:: INFORMATION SHOWN ::

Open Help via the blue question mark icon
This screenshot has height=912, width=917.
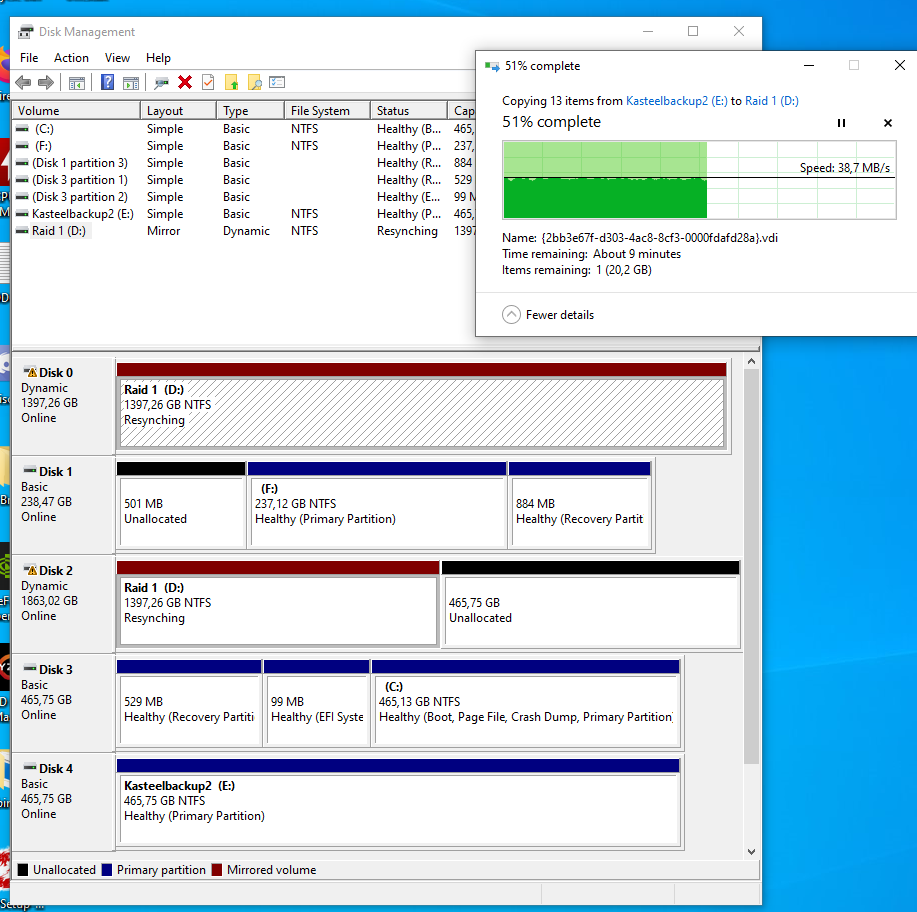point(107,83)
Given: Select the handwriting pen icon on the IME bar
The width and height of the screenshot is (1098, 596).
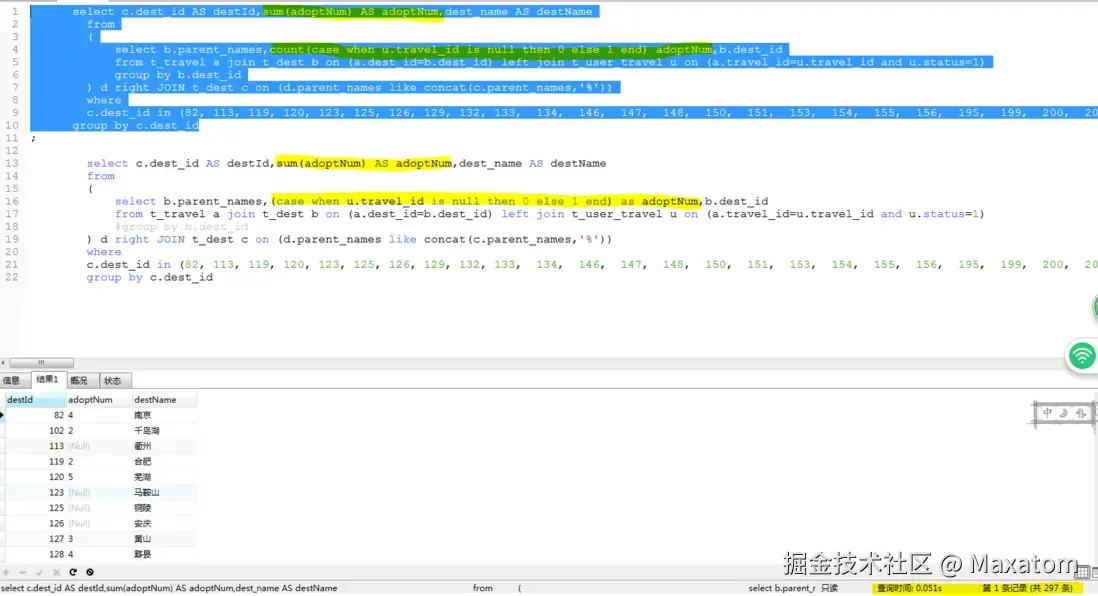Looking at the screenshot, I should 1063,412.
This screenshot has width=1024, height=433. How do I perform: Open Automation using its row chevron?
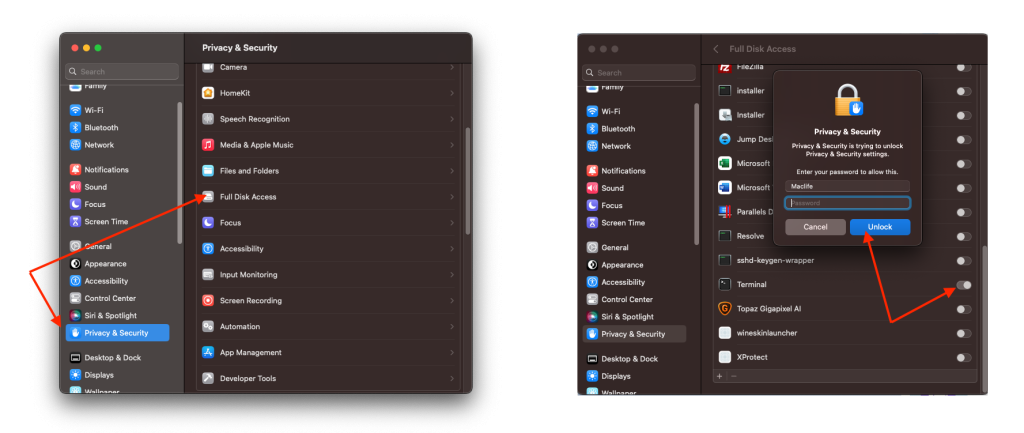452,327
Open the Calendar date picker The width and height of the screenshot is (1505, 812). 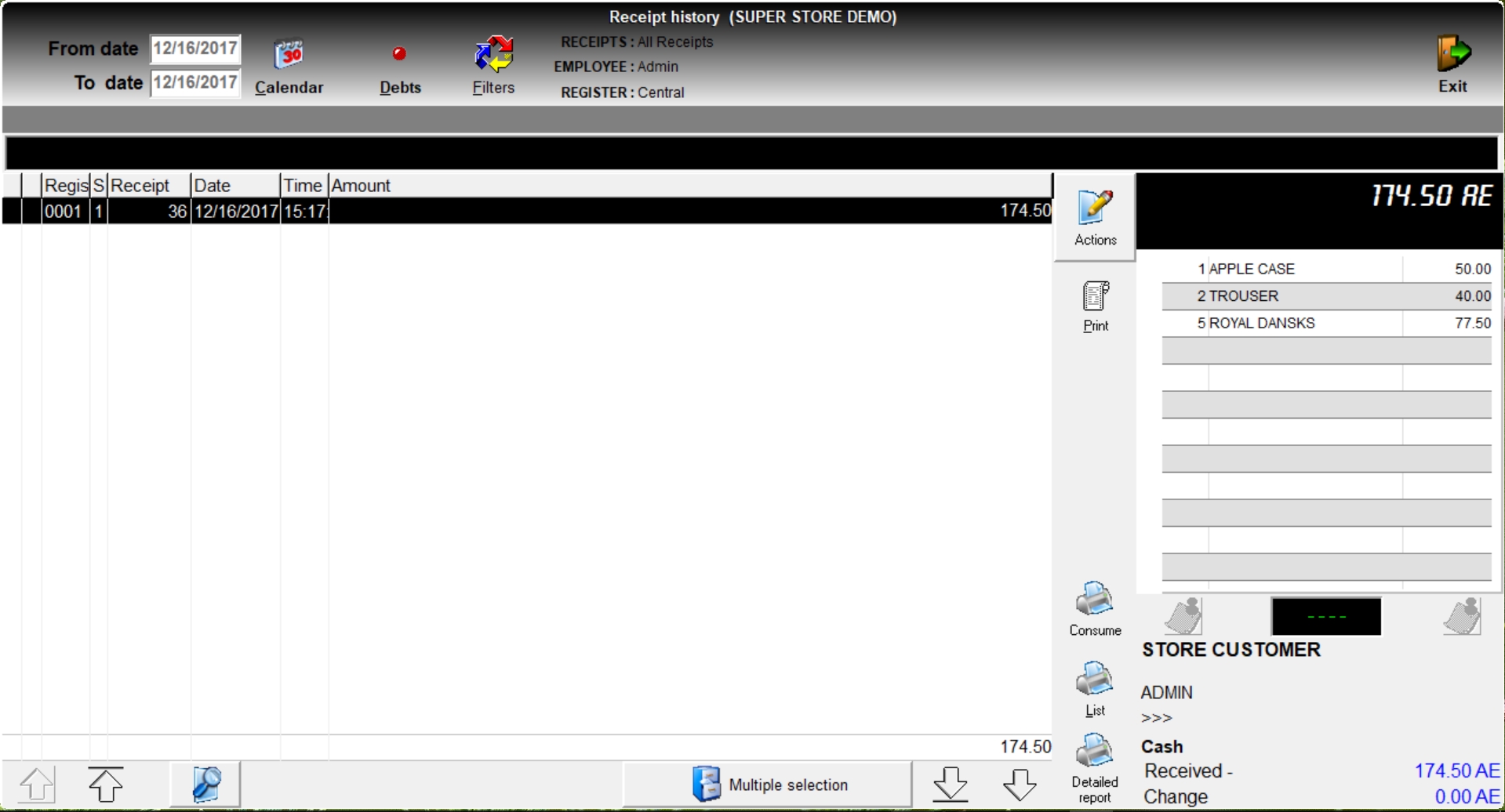pyautogui.click(x=289, y=67)
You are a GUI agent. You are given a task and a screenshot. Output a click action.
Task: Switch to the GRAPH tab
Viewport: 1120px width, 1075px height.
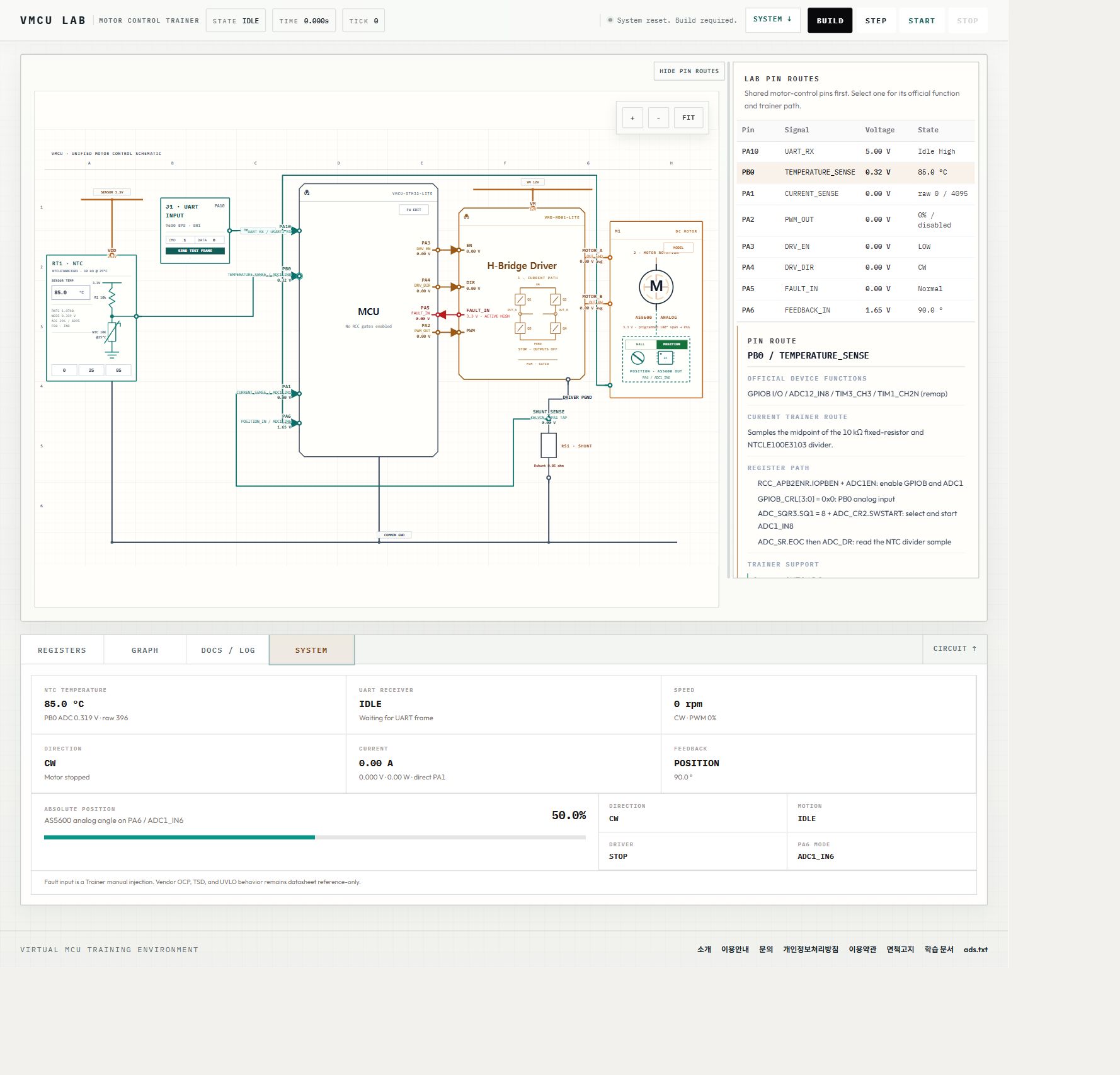click(145, 650)
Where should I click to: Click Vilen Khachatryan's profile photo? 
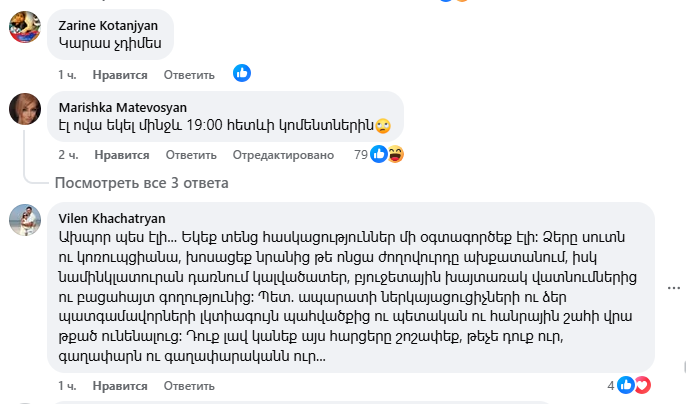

:: PROBLEM ::
A single number is required: the count of lines in the data that include the string "icon".

:: EXERCISE SOLUTION ::
2